TASK DIRECTIONS —
Without skipping anything, write out each record below exactly.

SOURCE RECORDS —

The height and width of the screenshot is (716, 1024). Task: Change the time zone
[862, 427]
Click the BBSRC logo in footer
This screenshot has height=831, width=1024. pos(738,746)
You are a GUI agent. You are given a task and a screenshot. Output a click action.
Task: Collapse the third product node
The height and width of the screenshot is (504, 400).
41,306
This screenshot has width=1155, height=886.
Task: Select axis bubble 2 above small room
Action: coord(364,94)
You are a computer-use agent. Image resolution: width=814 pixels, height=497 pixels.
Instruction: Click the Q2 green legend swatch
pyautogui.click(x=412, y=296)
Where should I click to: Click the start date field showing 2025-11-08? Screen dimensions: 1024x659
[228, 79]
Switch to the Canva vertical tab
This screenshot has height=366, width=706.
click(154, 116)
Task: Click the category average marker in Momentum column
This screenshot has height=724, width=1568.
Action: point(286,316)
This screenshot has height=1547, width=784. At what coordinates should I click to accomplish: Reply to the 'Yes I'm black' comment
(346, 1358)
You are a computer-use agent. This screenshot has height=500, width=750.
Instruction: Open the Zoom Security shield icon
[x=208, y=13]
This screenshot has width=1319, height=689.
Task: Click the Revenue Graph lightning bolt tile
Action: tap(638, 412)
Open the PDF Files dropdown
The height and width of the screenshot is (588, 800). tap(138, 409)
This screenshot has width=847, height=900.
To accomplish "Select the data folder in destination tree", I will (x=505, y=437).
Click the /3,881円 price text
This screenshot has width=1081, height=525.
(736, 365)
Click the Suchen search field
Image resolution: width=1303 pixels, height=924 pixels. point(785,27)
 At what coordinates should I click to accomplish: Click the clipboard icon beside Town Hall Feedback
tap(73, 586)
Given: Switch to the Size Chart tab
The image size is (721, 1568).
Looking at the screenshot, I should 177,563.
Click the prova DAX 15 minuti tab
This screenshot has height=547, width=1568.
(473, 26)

REPLY —
The height and width of the screenshot is (716, 1024). Task: Change the time zone
[862, 427]
Click the BBSRC logo in footer
This screenshot has height=831, width=1024. pos(738,746)
You are a GUI agent. You are given a task and a screenshot. Output a click action.
Task: Collapse the third product node
The height and width of the screenshot is (504, 400).
41,306
This screenshot has width=1155, height=886.
Task: Select axis bubble 2 above small room
Action: coord(364,94)
You are a computer-use agent. Image resolution: width=814 pixels, height=497 pixels.
Instruction: Click the Q2 green legend swatch
pyautogui.click(x=412, y=296)
Where should I click to: Click the start date field showing 2025-11-08? Screen dimensions: 1024x659
[228, 79]
Switch to the Canva vertical tab
This screenshot has height=366, width=706.
click(154, 116)
Task: Click the category average marker in Momentum column
This screenshot has height=724, width=1568.
Action: point(286,316)
This screenshot has height=1547, width=784. At what coordinates should I click to accomplish: Reply to the 'Yes I'm black' comment
(346, 1358)
You are a computer-use agent. This screenshot has height=500, width=750.
Instruction: Open the Zoom Security shield icon
[x=208, y=13]
This screenshot has width=1319, height=689.
Task: Click the Revenue Graph lightning bolt tile
Action: tap(638, 412)
Open the PDF Files dropdown
The height and width of the screenshot is (588, 800). tap(138, 409)
This screenshot has width=847, height=900.
To accomplish "Select the data folder in destination tree", I will (x=505, y=437).
Click the /3,881円 price text
This screenshot has width=1081, height=525.
(736, 365)
Click the Suchen search field
Image resolution: width=1303 pixels, height=924 pixels. point(785,27)
 At what coordinates should I click to accomplish: Click the clipboard icon beside Town Hall Feedback
tap(73, 586)
Given: Switch to the Size Chart tab
The image size is (721, 1568).
Looking at the screenshot, I should 177,563.
Click the prova DAX 15 minuti tab
This screenshot has height=547, width=1568.
(473, 26)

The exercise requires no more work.